*** Listed records

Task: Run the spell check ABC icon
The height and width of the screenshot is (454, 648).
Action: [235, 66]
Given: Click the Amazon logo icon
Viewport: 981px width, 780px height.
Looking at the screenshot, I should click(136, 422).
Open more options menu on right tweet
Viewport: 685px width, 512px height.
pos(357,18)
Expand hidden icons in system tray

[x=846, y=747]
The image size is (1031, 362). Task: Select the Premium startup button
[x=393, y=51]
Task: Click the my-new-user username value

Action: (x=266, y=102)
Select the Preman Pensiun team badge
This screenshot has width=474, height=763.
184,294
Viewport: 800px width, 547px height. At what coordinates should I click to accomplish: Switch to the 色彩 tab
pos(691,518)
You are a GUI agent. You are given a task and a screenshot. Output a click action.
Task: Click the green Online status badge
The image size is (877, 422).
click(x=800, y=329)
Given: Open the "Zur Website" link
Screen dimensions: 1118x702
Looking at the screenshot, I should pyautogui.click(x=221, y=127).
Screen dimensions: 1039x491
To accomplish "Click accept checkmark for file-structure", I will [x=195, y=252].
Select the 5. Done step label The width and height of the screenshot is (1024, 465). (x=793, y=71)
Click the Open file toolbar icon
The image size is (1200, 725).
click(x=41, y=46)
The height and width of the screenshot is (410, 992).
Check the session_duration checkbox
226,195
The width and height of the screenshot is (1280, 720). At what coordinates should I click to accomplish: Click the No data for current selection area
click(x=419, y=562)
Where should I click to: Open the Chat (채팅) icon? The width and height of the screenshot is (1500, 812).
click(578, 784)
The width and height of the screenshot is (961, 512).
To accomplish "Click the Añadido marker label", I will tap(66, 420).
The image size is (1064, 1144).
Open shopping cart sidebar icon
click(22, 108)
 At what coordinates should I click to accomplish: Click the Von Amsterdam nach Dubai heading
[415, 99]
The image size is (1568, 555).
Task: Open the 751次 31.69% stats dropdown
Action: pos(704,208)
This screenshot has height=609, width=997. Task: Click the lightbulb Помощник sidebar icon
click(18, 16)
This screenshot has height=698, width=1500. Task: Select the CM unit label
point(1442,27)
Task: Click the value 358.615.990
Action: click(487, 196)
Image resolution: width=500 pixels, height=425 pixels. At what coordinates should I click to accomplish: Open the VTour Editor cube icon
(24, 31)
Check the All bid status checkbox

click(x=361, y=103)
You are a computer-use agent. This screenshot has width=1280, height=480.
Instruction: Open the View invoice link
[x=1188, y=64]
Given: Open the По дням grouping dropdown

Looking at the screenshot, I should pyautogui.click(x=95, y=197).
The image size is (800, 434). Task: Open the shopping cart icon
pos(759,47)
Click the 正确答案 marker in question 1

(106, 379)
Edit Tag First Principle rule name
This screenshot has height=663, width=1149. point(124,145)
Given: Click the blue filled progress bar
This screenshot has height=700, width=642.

******

** Work to complete **
The full set of entries above has to be restated exactly.

** Solved problem **
Task: Run the spell check ABC icon
The height and width of the screenshot is (454, 648).
Action: [235, 66]
Given: Click the Amazon logo icon
Viewport: 981px width, 780px height.
Looking at the screenshot, I should click(136, 422).
Open more options menu on right tweet
Viewport: 685px width, 512px height.
pos(357,18)
Expand hidden icons in system tray

[x=846, y=747]
The image size is (1031, 362). Task: Select the Premium startup button
[x=393, y=51]
Task: Click the my-new-user username value

Action: (x=266, y=102)
Select the Preman Pensiun team badge
This screenshot has width=474, height=763.
184,294
Viewport: 800px width, 547px height. At what coordinates should I click to accomplish: Switch to the 色彩 tab
pos(691,518)
You are a GUI agent. You are given a task and a screenshot. Output a click action.
Task: Click the green Online status badge
The image size is (877, 422).
click(x=800, y=329)
Given: Open the "Zur Website" link
Screen dimensions: 1118x702
Looking at the screenshot, I should pyautogui.click(x=221, y=127).
Screen dimensions: 1039x491
To accomplish "Click accept checkmark for file-structure", I will [x=195, y=252].
Select the 5. Done step label The width and height of the screenshot is (1024, 465). (x=793, y=71)
Click the Open file toolbar icon
The image size is (1200, 725).
click(x=41, y=46)
The height and width of the screenshot is (410, 992).
Check the session_duration checkbox
226,195
The width and height of the screenshot is (1280, 720). At what coordinates should I click to accomplish: Click the No data for current selection area
click(x=419, y=562)
Where should I click to: Open the Chat (채팅) icon? The width and height of the screenshot is (1500, 812).
click(578, 784)
The width and height of the screenshot is (961, 512).
To accomplish "Click the Añadido marker label", I will tap(66, 420).
The image size is (1064, 1144).
Open shopping cart sidebar icon
click(22, 108)
 At what coordinates should I click to accomplish: Click the Von Amsterdam nach Dubai heading
[415, 99]
The image size is (1568, 555).
Task: Open the 751次 31.69% stats dropdown
Action: pos(704,208)
This screenshot has height=609, width=997. Task: Click the lightbulb Помощник sidebar icon
click(18, 16)
This screenshot has height=698, width=1500. Task: Select the CM unit label
point(1442,27)
Task: Click the value 358.615.990
Action: click(487, 196)
Image resolution: width=500 pixels, height=425 pixels. At what coordinates should I click to accomplish: Open the VTour Editor cube icon
(24, 31)
Check the All bid status checkbox

click(x=361, y=103)
You are a computer-use agent. This screenshot has width=1280, height=480.
Instruction: Open the View invoice link
[x=1188, y=64]
Given: Open the По дням grouping dropdown

Looking at the screenshot, I should pyautogui.click(x=95, y=197).
The image size is (800, 434). Task: Open the shopping cart icon
pos(759,47)
Click the 正确答案 marker in question 1

(106, 379)
Edit Tag First Principle rule name
This screenshot has height=663, width=1149. point(124,145)
Given: Click the blue filled progress bar
This screenshot has height=700, width=642.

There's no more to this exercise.